[Items from a data source]
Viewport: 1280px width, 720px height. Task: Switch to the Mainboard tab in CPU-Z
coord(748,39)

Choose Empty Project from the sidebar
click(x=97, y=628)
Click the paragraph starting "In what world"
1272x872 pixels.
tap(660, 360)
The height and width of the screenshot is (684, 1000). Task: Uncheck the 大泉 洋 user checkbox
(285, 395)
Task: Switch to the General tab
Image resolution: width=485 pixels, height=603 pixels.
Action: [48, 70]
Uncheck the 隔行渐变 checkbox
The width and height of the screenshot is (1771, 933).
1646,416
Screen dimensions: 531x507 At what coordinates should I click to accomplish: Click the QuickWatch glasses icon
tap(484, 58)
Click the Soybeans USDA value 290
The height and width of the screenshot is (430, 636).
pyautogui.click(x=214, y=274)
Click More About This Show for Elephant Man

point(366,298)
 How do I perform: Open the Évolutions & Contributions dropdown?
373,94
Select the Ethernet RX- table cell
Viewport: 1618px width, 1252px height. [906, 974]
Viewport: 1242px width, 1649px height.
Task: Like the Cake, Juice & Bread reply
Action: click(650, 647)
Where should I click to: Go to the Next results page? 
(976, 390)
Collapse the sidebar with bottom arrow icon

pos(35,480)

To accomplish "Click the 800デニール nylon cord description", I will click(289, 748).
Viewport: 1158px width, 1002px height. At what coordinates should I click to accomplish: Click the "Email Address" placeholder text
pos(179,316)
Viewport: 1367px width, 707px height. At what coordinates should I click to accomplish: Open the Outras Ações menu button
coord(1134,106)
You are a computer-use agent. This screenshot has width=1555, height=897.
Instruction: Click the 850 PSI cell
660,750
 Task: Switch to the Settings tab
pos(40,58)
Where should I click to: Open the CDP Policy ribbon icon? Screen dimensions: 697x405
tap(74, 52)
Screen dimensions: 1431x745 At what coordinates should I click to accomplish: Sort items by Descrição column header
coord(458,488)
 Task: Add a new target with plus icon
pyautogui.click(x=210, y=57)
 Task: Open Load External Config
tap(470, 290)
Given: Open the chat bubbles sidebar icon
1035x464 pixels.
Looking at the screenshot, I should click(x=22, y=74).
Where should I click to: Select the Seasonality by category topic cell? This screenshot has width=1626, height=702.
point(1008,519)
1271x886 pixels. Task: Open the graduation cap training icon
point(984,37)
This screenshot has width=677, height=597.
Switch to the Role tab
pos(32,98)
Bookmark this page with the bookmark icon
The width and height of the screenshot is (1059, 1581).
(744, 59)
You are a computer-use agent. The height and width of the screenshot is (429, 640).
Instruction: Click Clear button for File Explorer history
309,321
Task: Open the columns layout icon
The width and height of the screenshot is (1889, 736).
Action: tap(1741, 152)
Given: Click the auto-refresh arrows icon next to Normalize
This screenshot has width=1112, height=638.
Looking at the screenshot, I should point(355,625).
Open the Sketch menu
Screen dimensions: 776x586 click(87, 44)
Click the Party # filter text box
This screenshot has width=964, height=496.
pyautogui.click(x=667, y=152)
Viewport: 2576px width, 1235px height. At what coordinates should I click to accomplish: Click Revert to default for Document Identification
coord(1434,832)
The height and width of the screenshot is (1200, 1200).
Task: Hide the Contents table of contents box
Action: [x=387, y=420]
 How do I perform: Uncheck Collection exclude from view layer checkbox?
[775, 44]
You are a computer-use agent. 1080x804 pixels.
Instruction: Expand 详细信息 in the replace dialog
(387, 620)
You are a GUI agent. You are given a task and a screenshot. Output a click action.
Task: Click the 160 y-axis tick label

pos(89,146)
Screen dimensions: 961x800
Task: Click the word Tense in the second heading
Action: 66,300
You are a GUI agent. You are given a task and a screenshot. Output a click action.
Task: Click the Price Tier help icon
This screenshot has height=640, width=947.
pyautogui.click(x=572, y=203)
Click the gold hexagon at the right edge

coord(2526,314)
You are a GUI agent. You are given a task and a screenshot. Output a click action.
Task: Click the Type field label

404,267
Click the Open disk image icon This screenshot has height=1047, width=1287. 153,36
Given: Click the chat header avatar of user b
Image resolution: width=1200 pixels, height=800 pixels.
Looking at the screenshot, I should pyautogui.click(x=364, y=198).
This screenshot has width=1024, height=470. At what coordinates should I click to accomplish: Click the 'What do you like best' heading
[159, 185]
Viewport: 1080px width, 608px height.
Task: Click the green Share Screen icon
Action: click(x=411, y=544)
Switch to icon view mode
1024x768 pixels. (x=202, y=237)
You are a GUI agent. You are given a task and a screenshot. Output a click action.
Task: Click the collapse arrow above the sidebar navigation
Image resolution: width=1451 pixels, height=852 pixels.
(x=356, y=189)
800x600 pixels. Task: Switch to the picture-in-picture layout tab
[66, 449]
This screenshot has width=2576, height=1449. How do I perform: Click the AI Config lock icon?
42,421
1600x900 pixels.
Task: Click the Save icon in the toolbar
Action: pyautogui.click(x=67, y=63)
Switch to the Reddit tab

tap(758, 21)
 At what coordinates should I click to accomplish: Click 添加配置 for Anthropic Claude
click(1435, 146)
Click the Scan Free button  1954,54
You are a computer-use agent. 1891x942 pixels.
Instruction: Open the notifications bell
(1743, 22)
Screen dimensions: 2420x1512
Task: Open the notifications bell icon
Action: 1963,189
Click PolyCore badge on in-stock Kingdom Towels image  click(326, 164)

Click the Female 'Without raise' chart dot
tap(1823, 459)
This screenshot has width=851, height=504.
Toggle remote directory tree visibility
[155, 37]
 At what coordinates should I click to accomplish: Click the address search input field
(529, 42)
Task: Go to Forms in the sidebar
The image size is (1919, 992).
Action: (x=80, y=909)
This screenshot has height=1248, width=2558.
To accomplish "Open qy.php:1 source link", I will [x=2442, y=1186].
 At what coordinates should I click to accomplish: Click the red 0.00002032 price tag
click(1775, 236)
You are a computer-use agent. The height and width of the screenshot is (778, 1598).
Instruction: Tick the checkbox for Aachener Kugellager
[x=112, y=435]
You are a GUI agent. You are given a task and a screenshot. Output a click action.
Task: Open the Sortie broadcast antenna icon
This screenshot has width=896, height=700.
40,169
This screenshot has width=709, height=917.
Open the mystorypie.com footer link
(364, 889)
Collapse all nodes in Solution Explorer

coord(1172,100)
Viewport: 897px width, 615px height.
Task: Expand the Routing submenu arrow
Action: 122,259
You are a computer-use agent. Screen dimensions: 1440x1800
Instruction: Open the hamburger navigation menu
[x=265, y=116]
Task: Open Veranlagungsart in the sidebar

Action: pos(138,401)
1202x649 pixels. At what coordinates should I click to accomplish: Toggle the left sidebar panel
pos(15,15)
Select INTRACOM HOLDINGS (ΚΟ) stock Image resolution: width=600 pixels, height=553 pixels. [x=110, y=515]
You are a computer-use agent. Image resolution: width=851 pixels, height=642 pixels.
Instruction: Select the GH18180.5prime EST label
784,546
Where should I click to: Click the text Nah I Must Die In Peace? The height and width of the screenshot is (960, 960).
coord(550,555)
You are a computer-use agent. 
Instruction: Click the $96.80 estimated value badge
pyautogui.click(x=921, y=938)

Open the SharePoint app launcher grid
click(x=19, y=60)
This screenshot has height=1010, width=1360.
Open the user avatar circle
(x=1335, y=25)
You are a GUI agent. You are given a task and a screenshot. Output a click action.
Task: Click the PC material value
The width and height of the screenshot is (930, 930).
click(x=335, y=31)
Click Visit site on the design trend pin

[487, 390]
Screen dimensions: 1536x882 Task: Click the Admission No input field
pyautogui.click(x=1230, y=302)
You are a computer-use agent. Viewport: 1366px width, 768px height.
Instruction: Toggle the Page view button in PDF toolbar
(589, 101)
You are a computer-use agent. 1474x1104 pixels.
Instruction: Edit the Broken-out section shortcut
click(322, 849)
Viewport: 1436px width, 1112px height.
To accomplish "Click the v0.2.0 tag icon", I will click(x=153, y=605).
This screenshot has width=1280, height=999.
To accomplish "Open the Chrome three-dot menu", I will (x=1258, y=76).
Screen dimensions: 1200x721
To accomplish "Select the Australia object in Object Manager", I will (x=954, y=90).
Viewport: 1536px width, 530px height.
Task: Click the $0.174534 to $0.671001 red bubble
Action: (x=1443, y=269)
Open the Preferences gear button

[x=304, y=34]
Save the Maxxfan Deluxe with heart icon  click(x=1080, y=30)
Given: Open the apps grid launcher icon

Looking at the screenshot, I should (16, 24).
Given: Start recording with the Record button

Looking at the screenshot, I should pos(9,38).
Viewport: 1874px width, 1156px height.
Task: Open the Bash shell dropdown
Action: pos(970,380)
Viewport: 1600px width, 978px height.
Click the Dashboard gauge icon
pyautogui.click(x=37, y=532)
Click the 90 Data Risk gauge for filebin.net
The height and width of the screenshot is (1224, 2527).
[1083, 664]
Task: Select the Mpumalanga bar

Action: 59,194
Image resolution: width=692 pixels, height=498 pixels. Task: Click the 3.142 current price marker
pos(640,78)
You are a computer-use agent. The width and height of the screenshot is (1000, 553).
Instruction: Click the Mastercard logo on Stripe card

Set problem: Rewrite the data from the line with "Save the Maxxfan" to the line with "Looking at the screenshot, I should (16, 24).", replacing "heart" with "star" and keeping everything else the same.

Result of the exercise:
Save the Maxxfan Deluxe with star icon  click(x=1080, y=30)
Given: Open the apps grid launcher icon

Looking at the screenshot, I should (16, 24).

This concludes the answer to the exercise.